*TASK OBJECTIVE*.
Please reproduce all of the records below line for line, without changing anything.

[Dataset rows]
>>>
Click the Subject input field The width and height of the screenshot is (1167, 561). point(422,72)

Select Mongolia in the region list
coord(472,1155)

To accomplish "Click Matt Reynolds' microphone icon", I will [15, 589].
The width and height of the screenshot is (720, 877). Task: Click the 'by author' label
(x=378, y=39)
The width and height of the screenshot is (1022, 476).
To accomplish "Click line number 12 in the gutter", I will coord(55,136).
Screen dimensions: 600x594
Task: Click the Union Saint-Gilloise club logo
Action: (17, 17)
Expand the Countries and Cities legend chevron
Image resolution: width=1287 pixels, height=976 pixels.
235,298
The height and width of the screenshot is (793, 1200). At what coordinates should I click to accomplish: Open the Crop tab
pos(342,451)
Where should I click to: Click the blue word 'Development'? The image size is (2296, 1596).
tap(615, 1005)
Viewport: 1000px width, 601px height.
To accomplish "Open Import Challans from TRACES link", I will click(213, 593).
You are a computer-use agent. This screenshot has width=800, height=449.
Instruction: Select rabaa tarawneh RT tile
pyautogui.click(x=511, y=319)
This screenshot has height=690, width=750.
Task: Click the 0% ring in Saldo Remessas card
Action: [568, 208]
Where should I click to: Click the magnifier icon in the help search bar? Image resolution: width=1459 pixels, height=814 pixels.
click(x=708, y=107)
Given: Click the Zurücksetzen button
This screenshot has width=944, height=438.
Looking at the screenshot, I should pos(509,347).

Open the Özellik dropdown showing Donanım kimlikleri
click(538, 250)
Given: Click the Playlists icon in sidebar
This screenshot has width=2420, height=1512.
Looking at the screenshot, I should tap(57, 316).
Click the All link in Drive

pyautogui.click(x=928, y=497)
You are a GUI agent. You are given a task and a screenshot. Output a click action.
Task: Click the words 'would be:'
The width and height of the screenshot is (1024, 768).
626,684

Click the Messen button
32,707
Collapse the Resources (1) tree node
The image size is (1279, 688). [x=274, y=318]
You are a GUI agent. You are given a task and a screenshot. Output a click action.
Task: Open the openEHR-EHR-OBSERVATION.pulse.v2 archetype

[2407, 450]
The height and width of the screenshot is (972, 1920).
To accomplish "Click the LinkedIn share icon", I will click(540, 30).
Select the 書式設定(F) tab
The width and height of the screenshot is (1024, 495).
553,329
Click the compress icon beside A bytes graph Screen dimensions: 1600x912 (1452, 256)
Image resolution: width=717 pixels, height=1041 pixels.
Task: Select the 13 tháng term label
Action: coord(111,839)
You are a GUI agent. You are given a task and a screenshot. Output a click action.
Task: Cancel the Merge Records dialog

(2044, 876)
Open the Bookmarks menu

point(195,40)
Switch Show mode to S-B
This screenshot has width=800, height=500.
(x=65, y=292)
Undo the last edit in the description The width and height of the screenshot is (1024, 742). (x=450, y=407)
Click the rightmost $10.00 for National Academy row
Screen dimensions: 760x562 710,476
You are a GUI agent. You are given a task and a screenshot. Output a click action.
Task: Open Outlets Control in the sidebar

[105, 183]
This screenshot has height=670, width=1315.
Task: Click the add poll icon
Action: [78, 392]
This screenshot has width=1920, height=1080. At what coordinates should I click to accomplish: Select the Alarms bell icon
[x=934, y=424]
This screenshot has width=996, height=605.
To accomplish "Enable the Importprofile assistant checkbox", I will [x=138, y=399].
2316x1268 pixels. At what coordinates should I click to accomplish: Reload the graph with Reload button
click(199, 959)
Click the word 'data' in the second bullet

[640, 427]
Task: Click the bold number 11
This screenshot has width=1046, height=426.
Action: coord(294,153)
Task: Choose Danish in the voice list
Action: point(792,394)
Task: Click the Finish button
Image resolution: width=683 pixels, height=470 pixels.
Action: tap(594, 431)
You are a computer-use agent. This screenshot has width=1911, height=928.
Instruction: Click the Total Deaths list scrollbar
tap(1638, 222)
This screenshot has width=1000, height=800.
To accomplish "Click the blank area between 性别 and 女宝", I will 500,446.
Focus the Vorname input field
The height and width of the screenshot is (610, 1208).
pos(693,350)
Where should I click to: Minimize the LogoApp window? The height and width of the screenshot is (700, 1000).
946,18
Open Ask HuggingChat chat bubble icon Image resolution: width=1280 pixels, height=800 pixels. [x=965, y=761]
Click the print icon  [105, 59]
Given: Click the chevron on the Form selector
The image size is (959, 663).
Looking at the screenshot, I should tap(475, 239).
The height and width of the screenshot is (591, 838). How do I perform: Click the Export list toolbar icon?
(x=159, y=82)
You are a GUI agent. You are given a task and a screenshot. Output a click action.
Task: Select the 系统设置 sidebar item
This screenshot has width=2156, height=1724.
<<<
*SOLUTION BELOW*.
Click the Subject input field The width and height of the screenshot is (1167, 561). point(422,72)

Select Mongolia in the region list
coord(472,1155)

To accomplish "Click Matt Reynolds' microphone icon", I will [15, 589].
The width and height of the screenshot is (720, 877). Task: Click the 'by author' label
(x=378, y=39)
The width and height of the screenshot is (1022, 476).
To accomplish "Click line number 12 in the gutter", I will coord(55,136).
Screen dimensions: 600x594
Task: Click the Union Saint-Gilloise club logo
Action: (17, 17)
Expand the Countries and Cities legend chevron
Image resolution: width=1287 pixels, height=976 pixels.
235,298
The height and width of the screenshot is (793, 1200). At what coordinates should I click to accomplish: Open the Crop tab
pos(342,451)
Where should I click to: Click the blue word 'Development'? The image size is (2296, 1596).
tap(615, 1005)
Viewport: 1000px width, 601px height.
To accomplish "Open Import Challans from TRACES link", I will click(213, 593).
You are a computer-use agent. This screenshot has width=800, height=449.
Instruction: Select rabaa tarawneh RT tile
pyautogui.click(x=511, y=319)
This screenshot has height=690, width=750.
Task: Click the 0% ring in Saldo Remessas card
Action: [568, 208]
Where should I click to: Click the magnifier icon in the help search bar? Image resolution: width=1459 pixels, height=814 pixels.
click(x=708, y=107)
Given: Click the Zurücksetzen button
This screenshot has width=944, height=438.
Looking at the screenshot, I should pos(509,347).

Open the Özellik dropdown showing Donanım kimlikleri
click(538, 250)
Given: Click the Playlists icon in sidebar
This screenshot has width=2420, height=1512.
Looking at the screenshot, I should tap(57, 316).
Click the All link in Drive

pyautogui.click(x=928, y=497)
You are a GUI agent. You are given a task and a screenshot. Output a click action.
Task: Click the words 'would be:'
The width and height of the screenshot is (1024, 768).
626,684

Click the Messen button
32,707
Collapse the Resources (1) tree node
The image size is (1279, 688). [x=274, y=318]
You are a GUI agent. You are given a task and a screenshot. Output a click action.
Task: Open the openEHR-EHR-OBSERVATION.pulse.v2 archetype

[2407, 450]
The height and width of the screenshot is (972, 1920).
To accomplish "Click the LinkedIn share icon", I will click(540, 30).
Select the 書式設定(F) tab
The width and height of the screenshot is (1024, 495).
553,329
Click the compress icon beside A bytes graph Screen dimensions: 1600x912 (1452, 256)
Image resolution: width=717 pixels, height=1041 pixels.
Task: Select the 13 tháng term label
Action: coord(111,839)
You are a GUI agent. You are given a task and a screenshot. Output a click action.
Task: Cancel the Merge Records dialog

(2044, 876)
Open the Bookmarks menu

point(195,40)
Switch Show mode to S-B
This screenshot has width=800, height=500.
(x=65, y=292)
Undo the last edit in the description The width and height of the screenshot is (1024, 742). (x=450, y=407)
Click the rightmost $10.00 for National Academy row
Screen dimensions: 760x562 710,476
You are a GUI agent. You are given a task and a screenshot. Output a click action.
Task: Open Outlets Control in the sidebar

[105, 183]
This screenshot has height=670, width=1315.
Task: Click the add poll icon
Action: [78, 392]
This screenshot has width=1920, height=1080. At what coordinates should I click to accomplish: Select the Alarms bell icon
[x=934, y=424]
This screenshot has width=996, height=605.
To accomplish "Enable the Importprofile assistant checkbox", I will [x=138, y=399].
2316x1268 pixels. At what coordinates should I click to accomplish: Reload the graph with Reload button
click(199, 959)
Click the word 'data' in the second bullet

[640, 427]
Task: Click the bold number 11
This screenshot has width=1046, height=426.
Action: coord(294,153)
Task: Choose Danish in the voice list
Action: point(792,394)
Task: Click the Finish button
Image resolution: width=683 pixels, height=470 pixels.
Action: tap(594, 431)
You are a computer-use agent. This screenshot has width=1911, height=928.
Instruction: Click the Total Deaths list scrollbar
tap(1638, 222)
This screenshot has width=1000, height=800.
To accomplish "Click the blank area between 性别 and 女宝", I will 500,446.
Focus the Vorname input field
The height and width of the screenshot is (610, 1208).
pos(693,350)
Where should I click to: Minimize the LogoApp window? The height and width of the screenshot is (700, 1000).
946,18
Open Ask HuggingChat chat bubble icon Image resolution: width=1280 pixels, height=800 pixels. [x=965, y=761]
Click the print icon  [105, 59]
Given: Click the chevron on the Form selector
The image size is (959, 663).
Looking at the screenshot, I should tap(475, 239).
The height and width of the screenshot is (591, 838). How do I perform: Click the Export list toolbar icon?
(x=159, y=82)
You are a GUI agent. You are given a task and a screenshot. Output a click action.
Task: Select the 系统设置 sidebar item
This screenshot has width=2156, height=1724.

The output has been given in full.